- Aim of the exercise
Locate the lines of the listing below that hold "agent", then copy each of them.

- Recorded information
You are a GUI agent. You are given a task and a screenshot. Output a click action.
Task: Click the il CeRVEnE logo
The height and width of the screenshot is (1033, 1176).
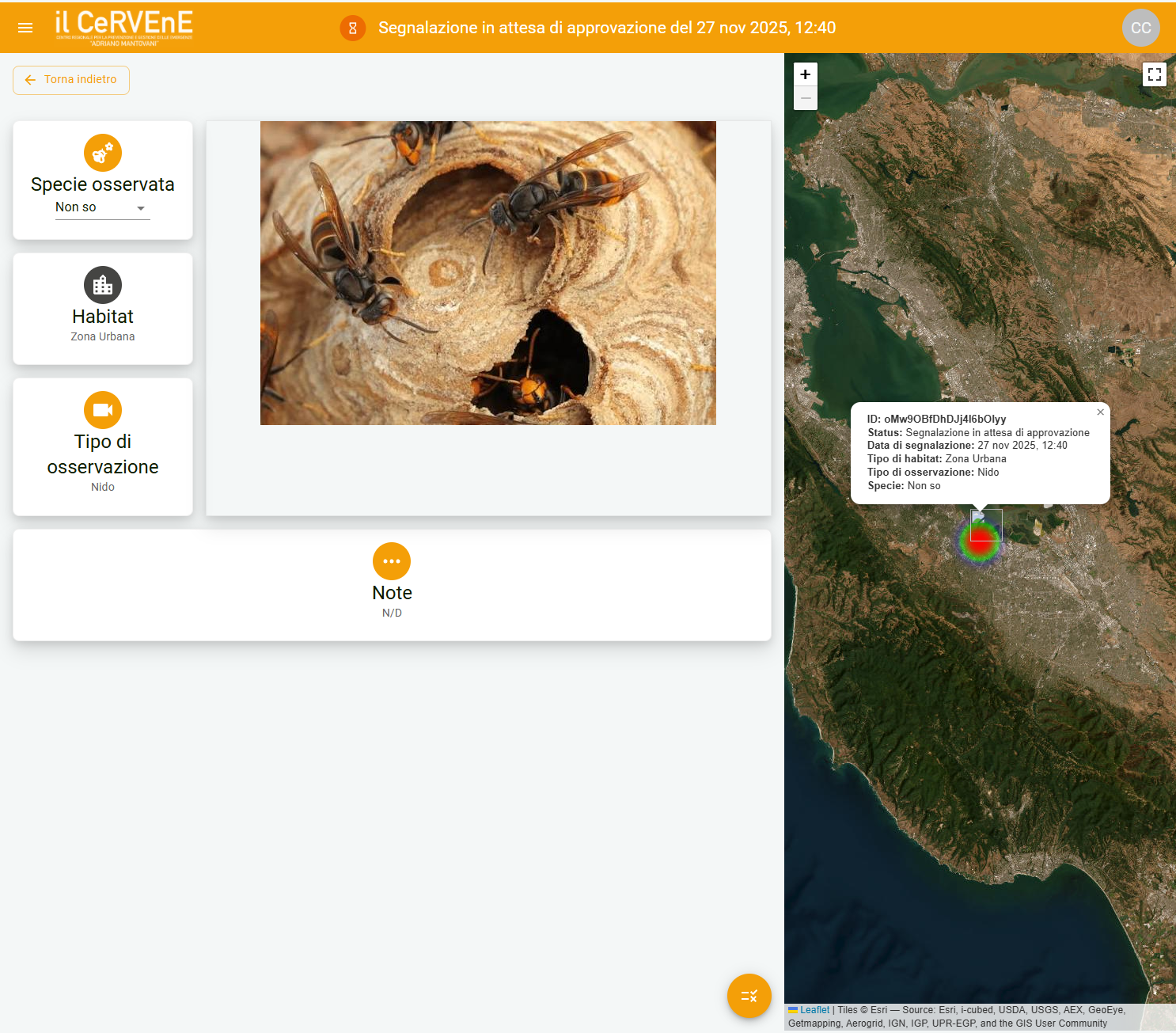point(123,26)
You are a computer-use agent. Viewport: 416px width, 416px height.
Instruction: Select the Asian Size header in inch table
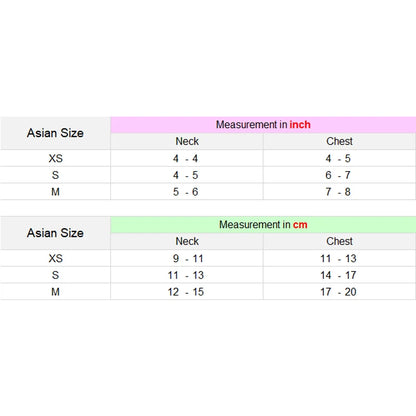55,133
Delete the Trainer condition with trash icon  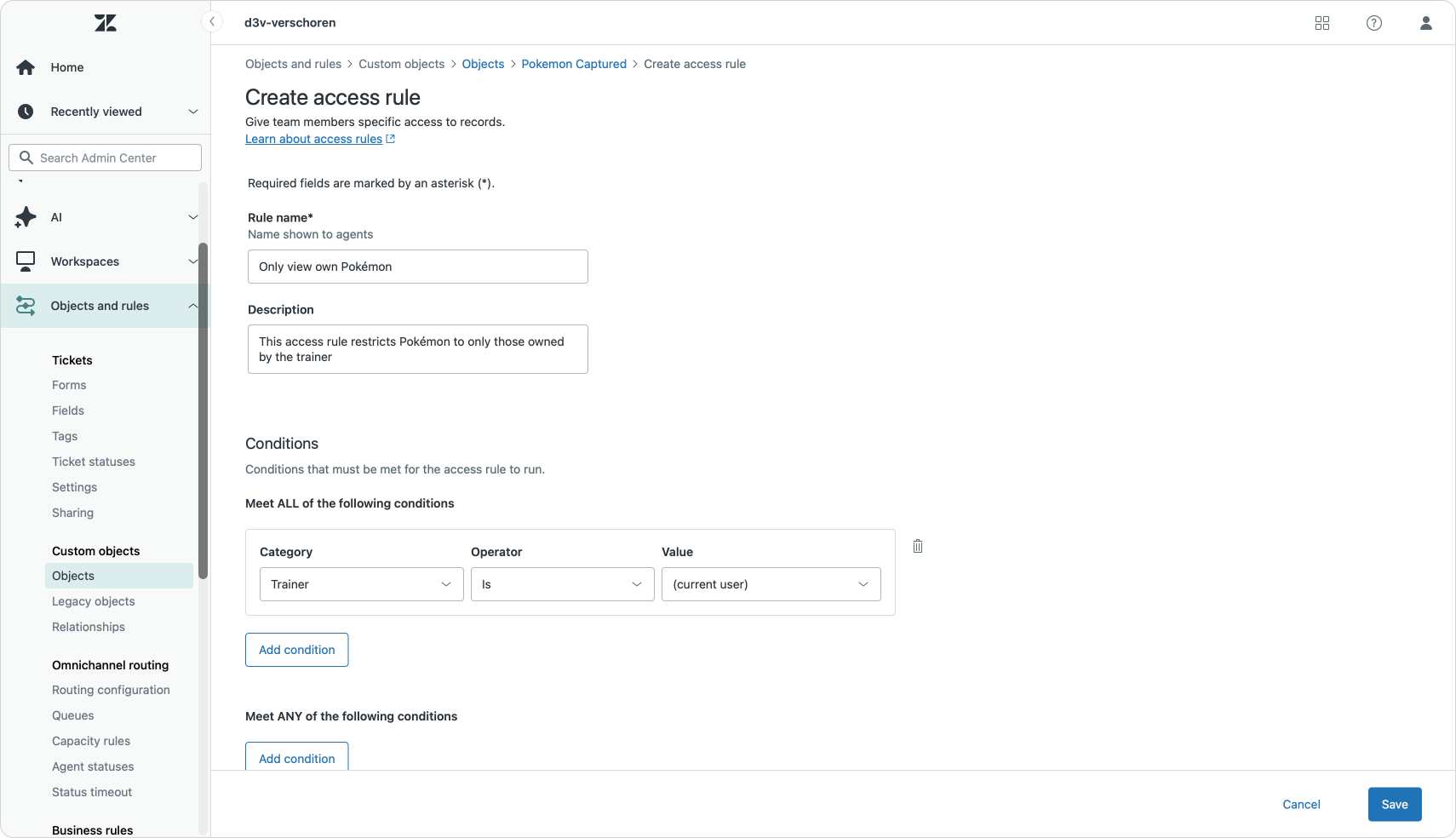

- Answer space
You are a GUI agent. You are given a task and a screenshot. Output a click action.
You are a computer-use agent. Viewport: 416px width, 416px height.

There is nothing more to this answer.